“Sto bene in compagnia di me stesso,
gli altri mi complicano la vita.”
(P.
Baroncini)
A
volte si può pensare che magari entrare in relazione con altre persone ed
esprimere le proprie emozioni sia un qualcosa di semplice ma spesso
relazionarsi con gli altri risulta essere una vera e propria sfida, a volte
anche difficoltosa.
Infatti,
alcune persone si trovano a chiedere un aiuto di tipo psicologico a causa della
loro difficoltà a non sapere gestire bene
le proprie relazioni sociali.
Il
saper interagire in modo efficace con le altre persone non è un’abilità innata
ma in parte dipende anche dal proprio temperamento e da come sono state affrontate
le proprie esperienze di vita, soprattutto quelle collegate ai vissuti
dell’infanzia e dell’adolescenza.
Il
concetto di “abilità sociali” fa riferimento alla capacità di una persona di
sapere adattare il proprio comportamento in base alla situazione sociale in cui
si trova, in modo da rendere più probabile che i propri obiettivi, all’interno
di quella specifica interazione, vengano raggiunti.

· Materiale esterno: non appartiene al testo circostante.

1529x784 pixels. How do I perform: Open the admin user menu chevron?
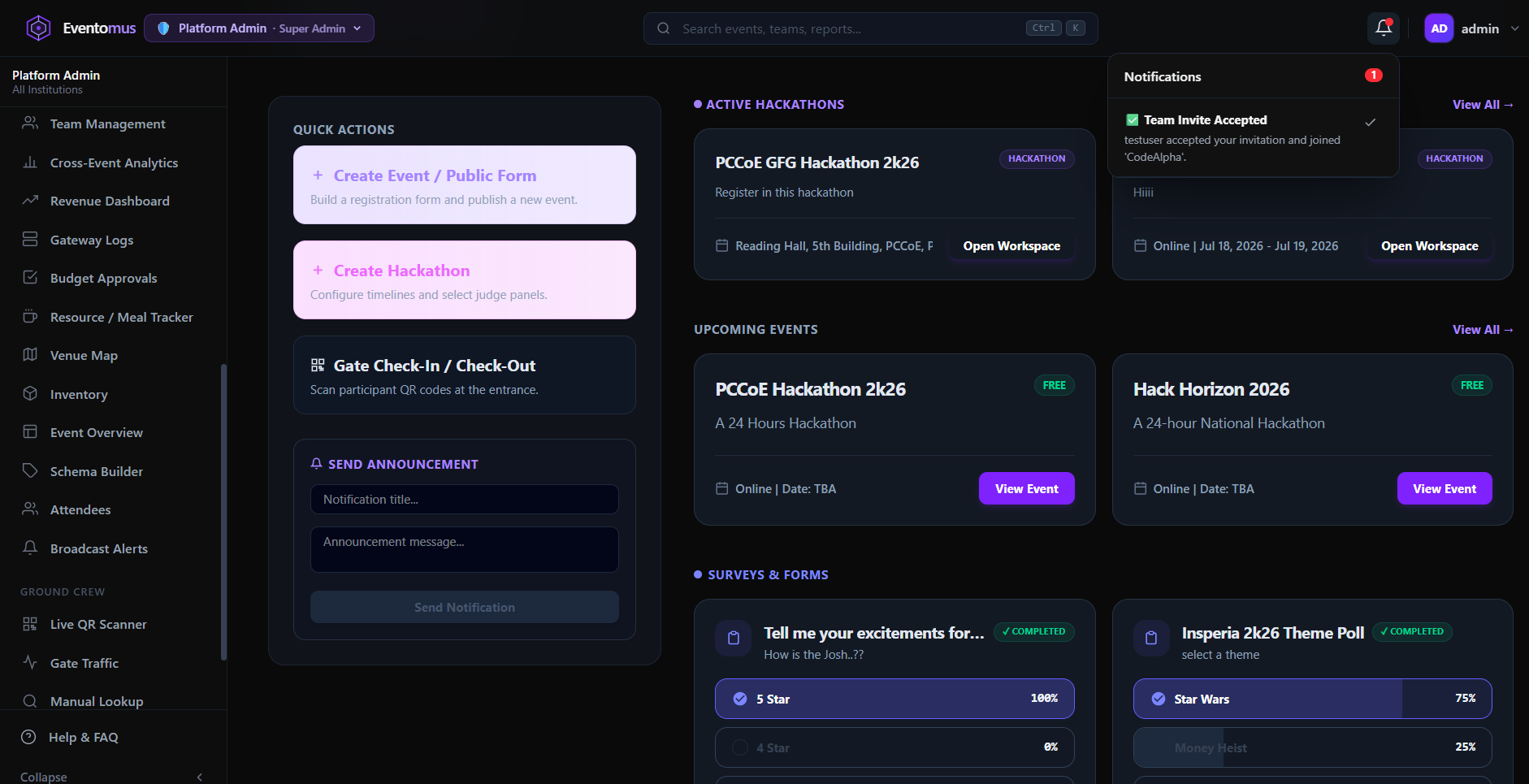pos(1514,28)
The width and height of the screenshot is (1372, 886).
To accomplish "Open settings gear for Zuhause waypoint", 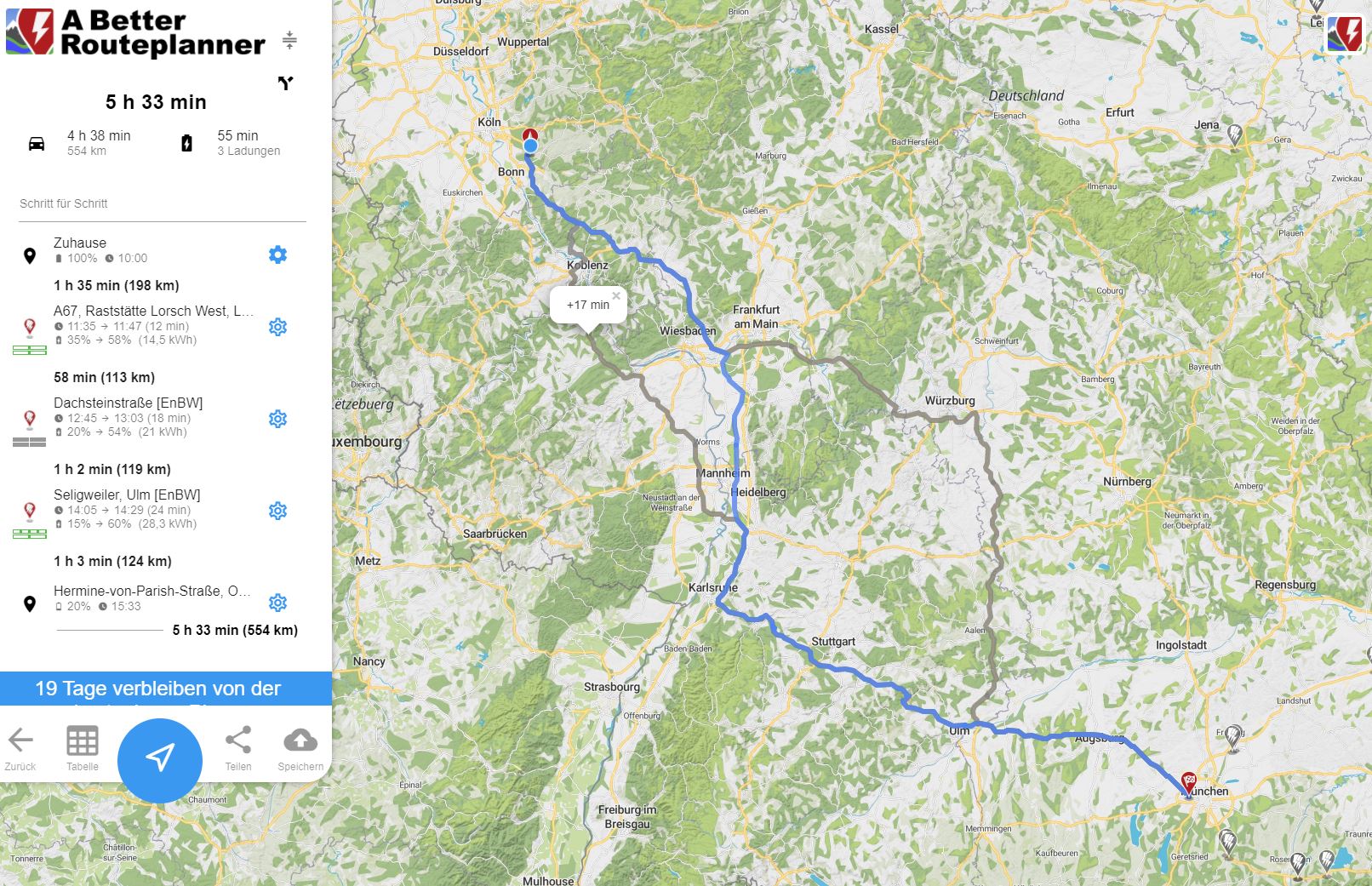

Chi non possiede buone
abilità sociali ha invece la sensazione di non essere efficace all’interno di
una situazione relazionale, si sente fuori luogo; teme che gli altri si accorgano
delle sue difficoltà e si preoccupa del loro giudizio.
Vi
sono persone che nella maggior parte dei contesti (familiare, sociale,
sentimentale, lavorativo) non si sentono a proprio agio o trovano delle difficoltà;
invece altre riescono a trovarsi a proprio agio in alcune situazioni
relazionali ma non in altre, ad esempio non hanno difficoltà quando
interagiscono con i propri familiari o con gli amici ma si trovano a disagio quando
si trovano a relazionarsi, ad esempio, con persone sconosciute o con cui hanno
poca confidenza.
Ma
come mai non tutti possiedono buone abilità sociali?
Come
riportato sopra, le abilità sociali non sono capacità innate ma si apprendono
nel corso della propria vita; imparare a stare con gli altri, infatti, è il
prodotto di un processo educativo che parte dall’infanzia. È proprio quando si
è bambini che sarebbe più opportuno apprendere la capacità di comunicare in
modo efficace con gli altri ed adattare il proprio comportamento in funzione
del contesto in cui ci si trova. Tuttavia vi sono diverse variabili che, quando
si è bambini, possono impedire, o quanto meno rendere difficile, l’apprendimento
di abilità sociali efficaci.
Tra
queste variabili rientra, ad esempio, l’assenza
di modelli positivi. Infatti, siccome impariamo anche osservando e imitando gli
altri, quando si è piccoli e i propri genitori o le persone con le quali si
trascorre più tempo trovano delle difficoltà nei contesti relazionali, il
bambino non avrà modo di osservare e quindi di imparare modalità efficaci di
interazione sociale.
Parlando
di relazioni e del relazionarsi con gli altri, non si può non fare almeno un
accenno alle emozioni.
Le
emozioni e le relazioni fanno parte integrante e strutturano la vita di ogni
individuo e il non riuscire a esprimerle, non provarle, non viverle significa esserci
in maniera incompleta, e questo fa male.
Sentimenti
ed emozioni ci accompagnano in tutto il percorso della nostra vita e ognuno le
affronta in modo diverso. Sono proprio questi sentimenti e queste emozioni che
fanno di noi individui unici e irripetibili. Ma sappiamo bene che quando non
abbiamo la possibilità di esprimere le nostre emozioni, esse alla fine ci
sopraffanno. Più carichiamo la nostra mente di sentimenti che non manifestiamo,
più la carichiamo di pensieri spesso ossessivi, di paure, di sentimenti, di
bassa autostima… e questo può ostacolarci anche nello svolgimento delle più
semplici attività quotidiane.
Ci
sono volte in cui queste emozioni represse vengono fuori all’improvviso, quando
meno ce lo aspettiamo, in momenti non consoni alla situazione reale in cui ci
troviamo, e tendiamo a scaricarle su persone che non c’entrano . Oppure, altre
volte queste stesse emozioni si ritorcono contro noi stessi, infatti si parla
spesso degli effetti negativi del trattenere le emozioni in riferimento alla
salute. Ed è vero: il non esprimerle in modo adeguato può dar vita a disturbi
psichici e fisici, come ad esempio ansia, panico, cefalea, gastrite, ecc.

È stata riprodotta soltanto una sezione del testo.